Dataset records:
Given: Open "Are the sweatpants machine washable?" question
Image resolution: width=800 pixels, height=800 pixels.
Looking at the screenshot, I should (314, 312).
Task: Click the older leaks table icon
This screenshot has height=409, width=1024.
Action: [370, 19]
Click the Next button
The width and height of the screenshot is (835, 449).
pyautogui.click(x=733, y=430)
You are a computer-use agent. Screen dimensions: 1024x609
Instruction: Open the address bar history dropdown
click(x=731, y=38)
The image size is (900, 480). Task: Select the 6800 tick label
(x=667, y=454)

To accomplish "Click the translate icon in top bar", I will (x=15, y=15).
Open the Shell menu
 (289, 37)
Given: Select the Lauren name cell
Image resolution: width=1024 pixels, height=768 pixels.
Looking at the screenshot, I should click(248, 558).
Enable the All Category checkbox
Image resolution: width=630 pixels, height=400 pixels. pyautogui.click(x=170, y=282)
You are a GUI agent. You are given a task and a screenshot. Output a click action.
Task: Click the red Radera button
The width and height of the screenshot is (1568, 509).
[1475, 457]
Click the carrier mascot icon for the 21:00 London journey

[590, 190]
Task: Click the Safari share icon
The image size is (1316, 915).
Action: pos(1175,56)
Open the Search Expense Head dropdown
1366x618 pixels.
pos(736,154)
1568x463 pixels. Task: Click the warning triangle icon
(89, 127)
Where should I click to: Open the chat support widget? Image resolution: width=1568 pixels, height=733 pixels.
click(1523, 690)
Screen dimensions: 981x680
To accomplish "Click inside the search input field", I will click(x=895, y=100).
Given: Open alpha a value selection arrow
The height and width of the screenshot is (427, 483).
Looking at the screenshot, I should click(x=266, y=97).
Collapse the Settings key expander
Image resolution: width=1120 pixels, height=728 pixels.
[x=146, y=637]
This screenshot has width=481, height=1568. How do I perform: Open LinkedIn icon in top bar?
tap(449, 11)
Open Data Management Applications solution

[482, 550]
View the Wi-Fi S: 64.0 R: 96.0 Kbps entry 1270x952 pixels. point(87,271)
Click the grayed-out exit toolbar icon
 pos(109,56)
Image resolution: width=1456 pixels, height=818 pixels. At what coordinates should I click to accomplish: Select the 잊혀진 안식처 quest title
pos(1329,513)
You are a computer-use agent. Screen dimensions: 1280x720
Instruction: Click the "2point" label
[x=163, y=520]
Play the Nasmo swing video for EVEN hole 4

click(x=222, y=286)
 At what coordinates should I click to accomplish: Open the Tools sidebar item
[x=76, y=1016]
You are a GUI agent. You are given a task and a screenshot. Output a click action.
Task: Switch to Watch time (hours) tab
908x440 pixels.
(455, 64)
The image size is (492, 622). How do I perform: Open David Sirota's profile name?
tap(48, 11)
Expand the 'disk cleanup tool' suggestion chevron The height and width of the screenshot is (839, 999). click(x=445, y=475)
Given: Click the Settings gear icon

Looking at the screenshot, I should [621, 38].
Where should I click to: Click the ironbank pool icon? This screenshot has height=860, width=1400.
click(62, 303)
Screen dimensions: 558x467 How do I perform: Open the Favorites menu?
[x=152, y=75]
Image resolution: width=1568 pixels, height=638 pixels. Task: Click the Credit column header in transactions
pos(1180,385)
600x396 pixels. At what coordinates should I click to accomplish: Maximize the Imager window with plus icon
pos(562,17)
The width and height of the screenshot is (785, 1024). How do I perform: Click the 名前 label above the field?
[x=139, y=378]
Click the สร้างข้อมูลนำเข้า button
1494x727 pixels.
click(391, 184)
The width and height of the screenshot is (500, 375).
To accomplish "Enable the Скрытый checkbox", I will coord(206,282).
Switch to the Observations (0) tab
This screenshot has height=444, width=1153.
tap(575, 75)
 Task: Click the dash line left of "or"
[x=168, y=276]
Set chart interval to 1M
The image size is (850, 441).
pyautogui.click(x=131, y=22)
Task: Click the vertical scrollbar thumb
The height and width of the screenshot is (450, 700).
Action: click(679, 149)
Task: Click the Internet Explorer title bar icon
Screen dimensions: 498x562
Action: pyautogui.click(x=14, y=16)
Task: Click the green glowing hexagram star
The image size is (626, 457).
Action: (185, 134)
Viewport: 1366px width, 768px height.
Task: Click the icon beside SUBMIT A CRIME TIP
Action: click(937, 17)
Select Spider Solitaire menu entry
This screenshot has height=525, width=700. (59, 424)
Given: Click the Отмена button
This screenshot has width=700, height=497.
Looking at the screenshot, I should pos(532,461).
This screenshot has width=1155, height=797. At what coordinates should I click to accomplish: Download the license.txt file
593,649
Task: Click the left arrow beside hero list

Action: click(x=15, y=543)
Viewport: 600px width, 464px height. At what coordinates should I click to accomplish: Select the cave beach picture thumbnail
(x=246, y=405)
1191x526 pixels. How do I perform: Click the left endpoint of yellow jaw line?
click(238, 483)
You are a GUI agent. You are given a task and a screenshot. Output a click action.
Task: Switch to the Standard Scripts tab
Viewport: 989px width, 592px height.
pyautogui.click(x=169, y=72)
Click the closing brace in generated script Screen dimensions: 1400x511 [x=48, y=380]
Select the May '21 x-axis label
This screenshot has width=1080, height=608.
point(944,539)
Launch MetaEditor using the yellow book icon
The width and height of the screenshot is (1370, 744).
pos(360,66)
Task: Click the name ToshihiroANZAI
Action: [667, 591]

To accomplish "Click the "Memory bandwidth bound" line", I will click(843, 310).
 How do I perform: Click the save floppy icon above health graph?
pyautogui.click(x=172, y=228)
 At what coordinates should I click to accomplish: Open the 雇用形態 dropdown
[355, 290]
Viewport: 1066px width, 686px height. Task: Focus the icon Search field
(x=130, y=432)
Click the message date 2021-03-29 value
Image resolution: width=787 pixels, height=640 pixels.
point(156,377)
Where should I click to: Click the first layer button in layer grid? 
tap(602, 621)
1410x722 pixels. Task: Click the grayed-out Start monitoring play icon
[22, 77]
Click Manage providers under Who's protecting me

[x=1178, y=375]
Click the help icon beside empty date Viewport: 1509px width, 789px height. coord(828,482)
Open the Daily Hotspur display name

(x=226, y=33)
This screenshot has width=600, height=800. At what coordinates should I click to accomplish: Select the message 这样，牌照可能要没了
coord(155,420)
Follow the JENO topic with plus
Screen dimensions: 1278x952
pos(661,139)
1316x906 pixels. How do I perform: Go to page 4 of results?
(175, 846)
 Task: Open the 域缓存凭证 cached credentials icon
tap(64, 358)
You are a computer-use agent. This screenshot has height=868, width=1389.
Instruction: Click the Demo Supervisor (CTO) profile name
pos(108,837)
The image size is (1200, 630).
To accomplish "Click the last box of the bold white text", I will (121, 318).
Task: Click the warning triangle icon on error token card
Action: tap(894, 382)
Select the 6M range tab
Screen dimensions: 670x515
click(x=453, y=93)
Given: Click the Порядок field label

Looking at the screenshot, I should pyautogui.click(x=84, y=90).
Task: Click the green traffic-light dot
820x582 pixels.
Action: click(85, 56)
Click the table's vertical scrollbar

How to complete this task: Only the lines from the one with "Screen dimensions: 670x515" through the end of the listing should be output, exactly as they appear.

Answer for this exercise:
Screen dimensions: 670x515
click(x=453, y=93)
Given: Click the Порядок field label

Looking at the screenshot, I should pyautogui.click(x=84, y=90).
Task: Click the green traffic-light dot
820x582 pixels.
Action: click(85, 56)
Click the table's vertical scrollbar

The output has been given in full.